WHAT YOU HAVE TO DO -> Reproduce the data below in full. Nothing should differ from the original.

MATERIAL SUPPLIED ->
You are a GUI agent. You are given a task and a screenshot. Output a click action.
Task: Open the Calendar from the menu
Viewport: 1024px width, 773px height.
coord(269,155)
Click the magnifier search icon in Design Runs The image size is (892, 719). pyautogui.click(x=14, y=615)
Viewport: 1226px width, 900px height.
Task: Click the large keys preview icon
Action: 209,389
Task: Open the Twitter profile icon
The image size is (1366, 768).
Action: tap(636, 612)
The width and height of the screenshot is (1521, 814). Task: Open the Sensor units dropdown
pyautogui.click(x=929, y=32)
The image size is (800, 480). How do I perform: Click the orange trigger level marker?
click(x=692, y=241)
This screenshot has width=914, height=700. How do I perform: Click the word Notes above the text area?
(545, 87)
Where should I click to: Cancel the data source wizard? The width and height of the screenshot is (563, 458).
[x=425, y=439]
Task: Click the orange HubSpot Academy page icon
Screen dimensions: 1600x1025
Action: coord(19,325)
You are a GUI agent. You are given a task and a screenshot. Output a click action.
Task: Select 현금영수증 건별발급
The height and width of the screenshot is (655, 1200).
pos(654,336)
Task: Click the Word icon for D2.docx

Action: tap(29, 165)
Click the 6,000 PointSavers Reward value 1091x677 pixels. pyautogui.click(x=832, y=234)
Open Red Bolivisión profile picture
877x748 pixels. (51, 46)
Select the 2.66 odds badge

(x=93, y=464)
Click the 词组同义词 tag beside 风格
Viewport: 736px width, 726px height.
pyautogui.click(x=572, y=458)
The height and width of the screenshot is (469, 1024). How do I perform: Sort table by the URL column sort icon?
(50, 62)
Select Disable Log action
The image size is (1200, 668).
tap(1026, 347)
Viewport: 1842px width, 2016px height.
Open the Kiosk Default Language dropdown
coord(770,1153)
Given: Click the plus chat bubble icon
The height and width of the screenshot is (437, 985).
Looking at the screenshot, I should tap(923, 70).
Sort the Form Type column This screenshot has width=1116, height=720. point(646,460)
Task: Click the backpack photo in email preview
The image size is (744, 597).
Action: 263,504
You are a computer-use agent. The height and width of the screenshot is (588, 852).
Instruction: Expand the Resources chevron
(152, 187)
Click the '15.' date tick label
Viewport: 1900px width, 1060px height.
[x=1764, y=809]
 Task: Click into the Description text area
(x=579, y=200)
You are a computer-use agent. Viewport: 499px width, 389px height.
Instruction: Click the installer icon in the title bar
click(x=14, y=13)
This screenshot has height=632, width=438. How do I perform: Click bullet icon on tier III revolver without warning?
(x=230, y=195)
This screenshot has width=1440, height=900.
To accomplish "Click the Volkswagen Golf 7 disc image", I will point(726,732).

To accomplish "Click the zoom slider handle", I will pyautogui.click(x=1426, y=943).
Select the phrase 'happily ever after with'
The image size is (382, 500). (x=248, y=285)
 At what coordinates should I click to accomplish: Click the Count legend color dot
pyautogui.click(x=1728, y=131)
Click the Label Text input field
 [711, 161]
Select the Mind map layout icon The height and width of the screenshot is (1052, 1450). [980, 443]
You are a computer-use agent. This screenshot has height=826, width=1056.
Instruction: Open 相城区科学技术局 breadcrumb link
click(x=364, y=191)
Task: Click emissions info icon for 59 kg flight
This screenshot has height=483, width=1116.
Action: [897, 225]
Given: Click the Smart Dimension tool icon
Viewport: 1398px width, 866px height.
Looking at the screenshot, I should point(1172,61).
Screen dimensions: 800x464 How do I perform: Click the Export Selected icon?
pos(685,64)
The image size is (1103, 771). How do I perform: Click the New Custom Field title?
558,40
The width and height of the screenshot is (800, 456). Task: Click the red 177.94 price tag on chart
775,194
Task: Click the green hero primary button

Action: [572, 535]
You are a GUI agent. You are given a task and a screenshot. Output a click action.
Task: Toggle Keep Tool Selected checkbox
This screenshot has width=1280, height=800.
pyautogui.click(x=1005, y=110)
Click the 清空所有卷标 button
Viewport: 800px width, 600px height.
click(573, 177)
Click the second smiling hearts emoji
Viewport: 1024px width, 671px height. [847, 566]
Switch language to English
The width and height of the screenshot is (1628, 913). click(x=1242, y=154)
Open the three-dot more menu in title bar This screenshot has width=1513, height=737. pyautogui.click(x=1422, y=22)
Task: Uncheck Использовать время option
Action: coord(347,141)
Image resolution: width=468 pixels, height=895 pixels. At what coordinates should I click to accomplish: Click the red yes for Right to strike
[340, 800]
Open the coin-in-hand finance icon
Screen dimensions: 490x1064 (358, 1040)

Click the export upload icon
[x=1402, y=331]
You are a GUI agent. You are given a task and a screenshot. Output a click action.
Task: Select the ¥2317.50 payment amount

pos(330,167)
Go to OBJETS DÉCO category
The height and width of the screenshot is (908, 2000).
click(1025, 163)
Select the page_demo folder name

RESPONSE BOX ->
You are a GUI agent. You are given a task and a screenshot. Output a click action.
Task: Open the Calendar from the menu
Viewport: 1024px width, 773px height.
coord(269,155)
Click the magnifier search icon in Design Runs The image size is (892, 719). pyautogui.click(x=14, y=615)
Viewport: 1226px width, 900px height.
Task: Click the large keys preview icon
Action: 209,389
Task: Open the Twitter profile icon
The image size is (1366, 768).
Action: tap(636, 612)
The width and height of the screenshot is (1521, 814). Task: Open the Sensor units dropdown
pyautogui.click(x=929, y=32)
The image size is (800, 480). How do I perform: Click the orange trigger level marker?
click(x=692, y=241)
This screenshot has width=914, height=700. How do I perform: Click the word Notes above the text area?
(545, 87)
Where should I click to: Cancel the data source wizard? The width and height of the screenshot is (563, 458).
[x=425, y=439]
Task: Click the orange HubSpot Academy page icon
Screen dimensions: 1600x1025
Action: coord(19,325)
You are a GUI agent. You are given a task and a screenshot. Output a click action.
Task: Select 현금영수증 건별발급
The height and width of the screenshot is (655, 1200).
pos(654,336)
Task: Click the Word icon for D2.docx

Action: tap(29, 165)
Click the 6,000 PointSavers Reward value 1091x677 pixels. pyautogui.click(x=832, y=234)
Open Red Bolivisión profile picture
877x748 pixels. (51, 46)
Select the 2.66 odds badge

(x=93, y=464)
Click the 词组同义词 tag beside 风格
Viewport: 736px width, 726px height.
pyautogui.click(x=572, y=458)
The height and width of the screenshot is (469, 1024). How do I perform: Sort table by the URL column sort icon?
(50, 62)
Select Disable Log action
The image size is (1200, 668).
tap(1026, 347)
Viewport: 1842px width, 2016px height.
Open the Kiosk Default Language dropdown
coord(770,1153)
Given: Click the plus chat bubble icon
The height and width of the screenshot is (437, 985).
Looking at the screenshot, I should tap(923, 70).
Sort the Form Type column This screenshot has width=1116, height=720. point(646,460)
Task: Click the backpack photo in email preview
The image size is (744, 597).
Action: 263,504
You are a computer-use agent. The height and width of the screenshot is (588, 852).
Instruction: Expand the Resources chevron
(152, 187)
Click the '15.' date tick label
Viewport: 1900px width, 1060px height.
[x=1764, y=809]
 Task: Click into the Description text area
(x=579, y=200)
You are a computer-use agent. Viewport: 499px width, 389px height.
Instruction: Click the installer icon in the title bar
click(x=14, y=13)
This screenshot has height=632, width=438. How do I perform: Click bullet icon on tier III revolver without warning?
(x=230, y=195)
This screenshot has width=1440, height=900.
To accomplish "Click the Volkswagen Golf 7 disc image", I will point(726,732).

To accomplish "Click the zoom slider handle", I will pyautogui.click(x=1426, y=943).
Select the phrase 'happily ever after with'
The image size is (382, 500). (x=248, y=285)
 At what coordinates should I click to accomplish: Click the Count legend color dot
pyautogui.click(x=1728, y=131)
Click the Label Text input field
 [711, 161]
Select the Mind map layout icon The height and width of the screenshot is (1052, 1450). [980, 443]
You are a computer-use agent. This screenshot has height=826, width=1056.
Instruction: Open 相城区科学技术局 breadcrumb link
click(x=364, y=191)
Task: Click emissions info icon for 59 kg flight
This screenshot has height=483, width=1116.
Action: [897, 225]
Given: Click the Smart Dimension tool icon
Viewport: 1398px width, 866px height.
Looking at the screenshot, I should point(1172,61).
Screen dimensions: 800x464 How do I perform: Click the Export Selected icon?
pos(685,64)
The image size is (1103, 771). How do I perform: Click the New Custom Field title?
558,40
The width and height of the screenshot is (800, 456). Task: Click the red 177.94 price tag on chart
775,194
Task: Click the green hero primary button

Action: [572, 535]
You are a GUI agent. You are given a task and a screenshot. Output a click action.
Task: Toggle Keep Tool Selected checkbox
This screenshot has width=1280, height=800.
pyautogui.click(x=1005, y=110)
Click the 清空所有卷标 button
Viewport: 800px width, 600px height.
click(573, 177)
Click the second smiling hearts emoji
Viewport: 1024px width, 671px height. [847, 566]
Switch language to English
The width and height of the screenshot is (1628, 913). click(x=1242, y=154)
Open the three-dot more menu in title bar This screenshot has width=1513, height=737. pyautogui.click(x=1422, y=22)
Task: Uncheck Использовать время option
Action: coord(347,141)
Image resolution: width=468 pixels, height=895 pixels. At what coordinates should I click to accomplish: Click the red yes for Right to strike
[340, 800]
Open the coin-in-hand finance icon
Screen dimensions: 490x1064 (358, 1040)

Click the export upload icon
[x=1402, y=331]
You are a GUI agent. You are given a task and a screenshot. Output a click action.
Task: Select the ¥2317.50 payment amount

pos(330,167)
Go to OBJETS DÉCO category
The height and width of the screenshot is (908, 2000).
click(1025, 163)
Select the page_demo folder name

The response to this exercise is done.